Note: I had this problem when I encoded the wave to a .wav file. Sounded exactly the same as with simple audio. Also changing channels from 2 to 1 changes the sound, but does not fix this problem.
To install simple audio:
sudo apt-get install -y python3-dev libasound2-dev
python -m pip install simpleaudio
Stand alone code:
import numpy as np
import simpleaudio as sa
import matplotlib.pyplot as plt
def generate_sine_tone(numsamples, sample_time, frequency):
t = np.arange(numsamples) * sample_time # Time vector
signal = 8388605*np.sin(2*np.pi * frequency*t)
return signal
if __name__ == "__main__":
duration = 1
samprate = 44100 # Sampling rate
numsamples = samprate*duration# Sample count
st = 1.0 / samprate # Sample time
t = np.arange(numsamples) * st # Time vecto
nchannels = 2
sampwidth = 3
signal = generate_sine_tone(numsamples, st, 100)
signal2 = np.asarray([ int(x) for x in signal ])
play_obj = sa.play_buffer(signal2, nchannels, sampwidth, samprate)
print(signal2)
plt.figure(0)
plt.plot(signal2)
plt.show()
Running this in the command line will produce a graph of the sine wave for 1 second, or 44100, samples, which is 100 periods of the sine wave. It will also play the sound into your speakers, so turn your system sound down a good bit before running.

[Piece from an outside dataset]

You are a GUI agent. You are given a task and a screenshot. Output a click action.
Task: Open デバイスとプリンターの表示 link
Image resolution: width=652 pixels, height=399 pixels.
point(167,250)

My other posts on this issue: Trying to generate a sine wave '.wav' file in Python. Comes out as a square wave
https://music.stackexchange.com/questions/110688/generated-sine-wave-in-python-comes-out-buzzy-or-square-ey
expected sound: https://www.youtube.com/watch?v=eDk1bOX-P3w&t=4s
received sound (approx): https://www.youtube.com/watch?v=F7DnVBJ9R34
This problem is annoying me sooo much, I would greatly appreciate any help that can be provided.
There are two problems here.
The lesser one is that you are creating a single array and playing it back as if it were stereo. You need to set nchannels = 1 (or duplicate all the values by creating an array with two columns).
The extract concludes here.